FLESH (as used in many English translations of Leviticus 17:11): Hebrew בשר basar, the tissues that make up the body, and (by extension) also the body, the living creature.
TISSUE: a collection of cells (not necessarily the same type) grouped for a specific function. E.g. connective tissue, muscle tissue. Blood itself is, technically speaking, also a tissue.
ORGAN: several types of tissue functionally grouped together, e.g. liver, lung.
Hormones, those important chemical messengers in the blood, are involved in self-regulating feedback systems. These systems stimulate hormone production in times of lack, and suppress it in times of plenty. For example, when we eat, the sugars in the intestine are digested and absorbed into the local bloodstream. This blood then passes through the pancreas and its higher sugar level stimulates production of the hormone insulin. As insulin is distributed in the bloodstream, it reduces the blood sugar to normal levels again by increasing the amount of sugar that all cells take in. In fact the brain relies almost entirely on sugar (specifically glucose) for its energy supply; hence this feedback system is absolutely critical for proper brain activity. If the blood glucose ever drops too much, we lose consciousness.
The body’s systems tend to be wisely over-engineered, so that one might predict that there is also a system to cope with low sugar levels, for example when we exercise and use sugar up.

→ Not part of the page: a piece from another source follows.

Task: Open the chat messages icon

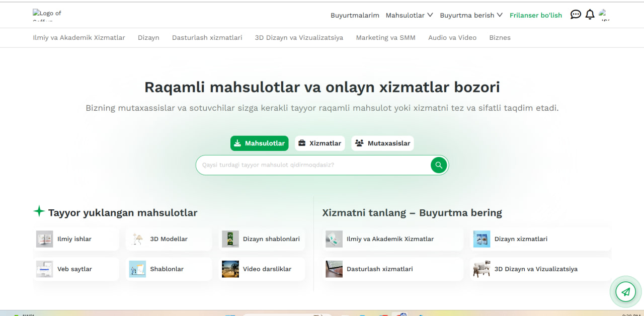Action: click(x=576, y=15)
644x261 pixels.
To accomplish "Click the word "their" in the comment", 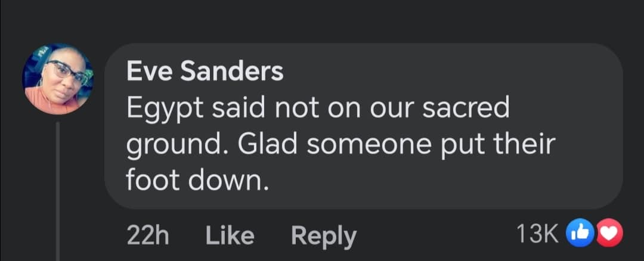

This system uses the hormone glucagon (also from the pancreas) and it works by releasing glucose into the blood from stores located mostly in the liver.
There are about fifteen organs classed as hormone-producing (endocrine) glands,1 and their products, carried by the blood, affect either every cell in general or specifically target certain cells. Widely known examples are the male and female hormones testosterone and estrogen, adrenaline (epinephrine in the US), the thyroid hormone thyroxine, and many more.
The red colour of blood reflects the colour of the hemoglobin inside the red blood cells. This is because the hemoglobin contains iron. The ‘heme’ of the hemoglobin molecule in vertebrates (creatures with a backbone) is a porphyrin ring which surrounds ferrous iron atoms. It is the spatial relationship between heme, iron and globin which makes it possible to bind oxygen molecules reversibly—one to each iron—and which makes the system so efficient.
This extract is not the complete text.